Supplied passage:
•••

By 9 May 2024

DOP-IGP CHEESES AND CATERING: 2 STRATEGIC SECTORS OF MADE IN ITALY AMONG GROWING NUMBERS

The Guidelines arrive at a favorable time for consumption outside the home. Despite inflation and the uncertainty of the international context, the sector recorded a +7% in value in 2023, for a total of 92 billion euros spent on food consumption outside the home. Catering has therefore returned above pre-Covid levels (+3.9%), a growth that is also driving employment in the sector, which has also finally returned above pre-pandemic levels: today they have over 1 million employees.

Even for the 55 Italian DOP and IGP cheeses, the period seems to be favorable. According to AFIDOP, compared to 590 thousand tonnes produced in 2023 (+2.7% compared to the previous year), the supply chain records a production turnover that now goes well over 5 billion euros, equal to almost a third of the total value to the production of Italian dairy products. Exports are also growing: DOP-IGP now permanently represent almost 60% of the export turnover of national cheeses, for an estimated value of almost 3 billion euros (+11%) and a growth in volume of over 4% world level. Driving the good export performance are above all Grana Padano, Parmigiano Reggiano and Pecorino Romano in some of the most important non-European markets such as the United States and Japan.

•••

Extracted information:

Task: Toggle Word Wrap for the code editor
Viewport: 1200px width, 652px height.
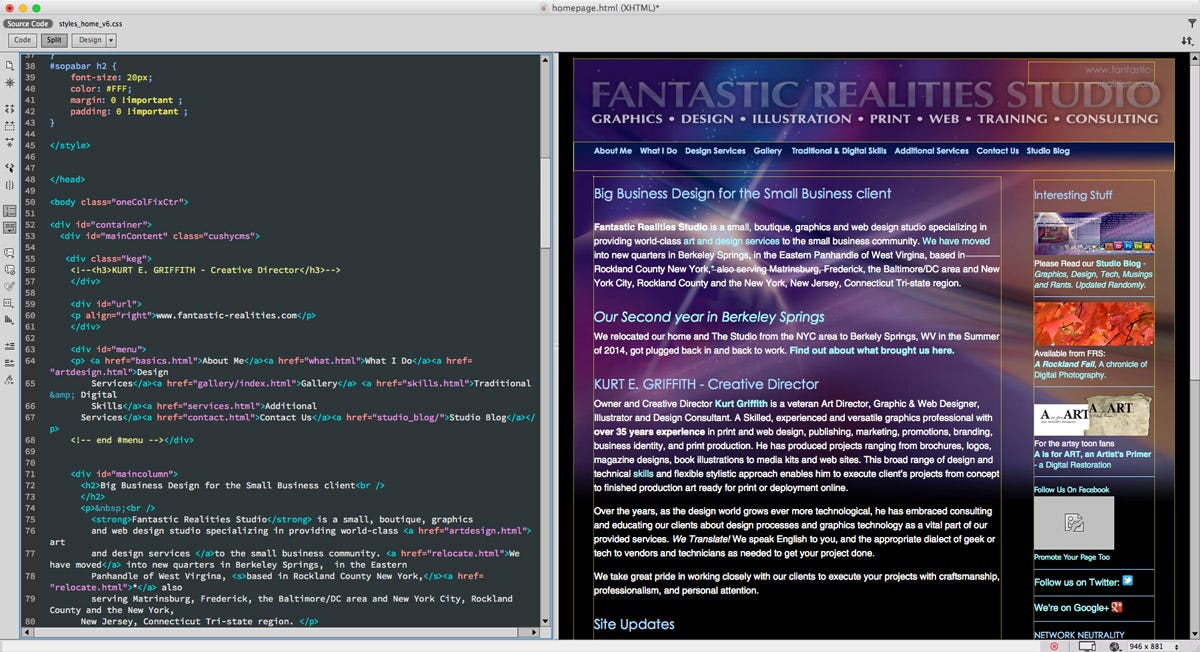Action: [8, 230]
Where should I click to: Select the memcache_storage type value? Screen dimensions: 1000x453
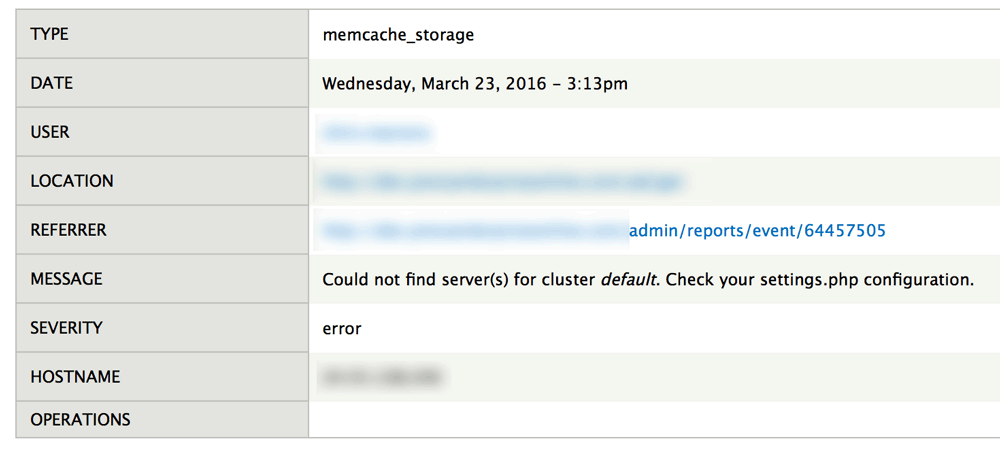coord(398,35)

•••

Questions on the material:
A: Please quote everything in the cheeses and catering passage from "Even for the" down to "States and Japan.".
B: According to the cheeses and catering passage, how much was spent on food consumption outside the home in 2023?
C: In one to three sentences, explain why the cheeses and catering passage says the Guidelines arrive at a favorable time for consumption outside the home.

Answers to this exercise:
A:
Even for the 55 Italian DOP and IGP cheeses, the period seems to be favorable. According to AFIDOP, compared to 590 thousand tonnes produced in 2023 (+2.7% compared to the previous year), the supply chain records a production turnover that now goes well over 5 billion euros, equal to almost a third of the total value to the production of Italian dairy products. Exports are also growing: DOP-IGP now permanently represent almost 60% of the export turnover of national cheeses, for an estimated value of almost 3 billion euros (+11%) and a growth in volume of over 4% world level. Driving the good export performance are above all Grana Padano, Parmigiano Reggiano and Pecorino Romano in some of the most important non-European markets such as the United States and Japan.

B: A total of 92 billion euros.

C: Despite inflation and the uncertainty of the international context, the sector grew 7% in value in 2023, reaching 92 billion euros spent on food outside the home. Catering has returned above pre-Covid levels (+3.9%), and employment in the sector is also back above pre-pandemic levels.